While President Obama never sought Trade Promotion Authority – the key tool used by presidents to negotiate trade agreements relatively free of Congressional meddling – he is nevertheless pushing exports as a way of bolstering the domestic economy.

“Mitt Romney is a by-the-book and by-the-rules man,” Sands says. “He supports free markets at home and abroad, and seems genuinely offended by China’s cheating.”

At the top of Romney’s trade agenda is the creation of the Reagan Economic Zone, named after former President Ronald Reagan, who attempted something similar in the early 1980s. The zone would be open to nations committed to free enterprise and open markets. According to Romney’s written platform, this zone “will serve as a powerful engine for opening markets to our goods and services.”

Romney would also reinstate the president’s Trade Promotion Authority and pursue trade agreements with the European Union and emerging powerhouses such as Brazil and India.

Other trade positions from the two presidential candidates:

On domestic jobs:

Obama says: He wants to double exports by 2014, which would create as many as two million American jobs

Romney says: “For every additional $1 billion in U.S. exports, another 5,000 jobs are created in the United States,” he wrote in his Believe in America Plan released September, 2011

On protectionism:

Obama says: He pledges to create more transition help for workers displaced by free trade and to enforce stronger labor, safety and environmental standards in new trade deals.

Romney says: “The fewer the barriers to cross-border commerce, the more economic growth we enjoy and the greater number of American jobs being brought into being.”

On China:

Obama says: He wants to ensure trade agreements are not a “one-way street,” and is pushing China on intellectual property rights.
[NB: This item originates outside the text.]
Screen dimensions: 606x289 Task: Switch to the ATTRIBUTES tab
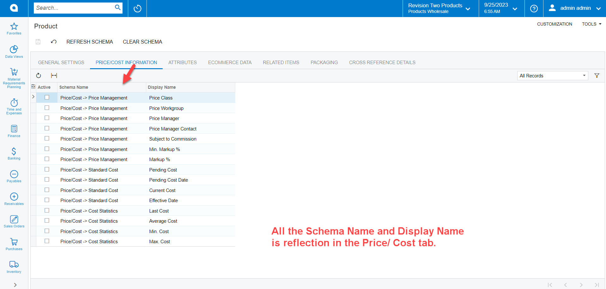[x=182, y=62]
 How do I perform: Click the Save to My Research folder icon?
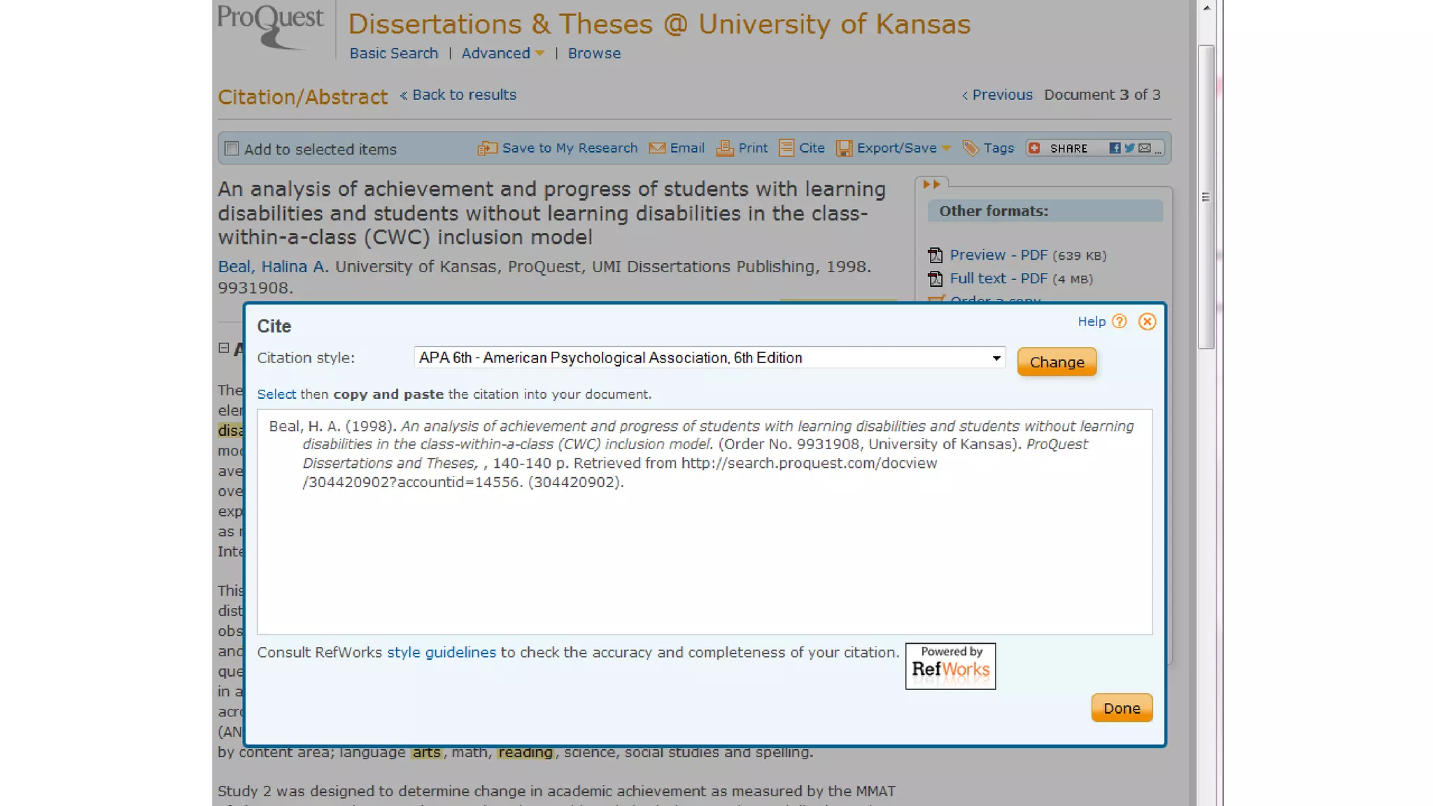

Romney says: “If we want the Chinese to play by the rules, we must be willing to say ‘no more’ to a relationship that too often benefits them and harms us.” He would: increase resources to prevent the illegal entry of goods; pursue litigation against unfair trade practices; designate China a currency manipulator and impose countervailing duties; discontinue U.S. government procurement from China until China commits to [global trading rules.]

While Obama has brought a number of unfair trade cases against China to the World Trade Organization, he has held off  declaring China a currency manipulator. “Romney has clearly promised to name China [a trade] enemy,” says Hufbauer. “His rhetoric is very much more in your face.”

Still, no matter which candidate is the victor in the election, U.S. trade policy will hinge on how quickly the U.S. economy recovers in coming months and years, says Sands.

“Under Obama, I expect slow going on trade to continue unless and until the economy turns around,” he says.

“Under Romney, I expect trade policy to be more conflictual,” Sands adds. “[There will be] more pressure on China, India, Brazil and Russia to behave according to the rules of global trade.”

In any event, for either Obama or Romney, there will be problems with Congress over the next four years, says Hufbauer. “For either president, I expect the Senate to throw up serious roadblocks.”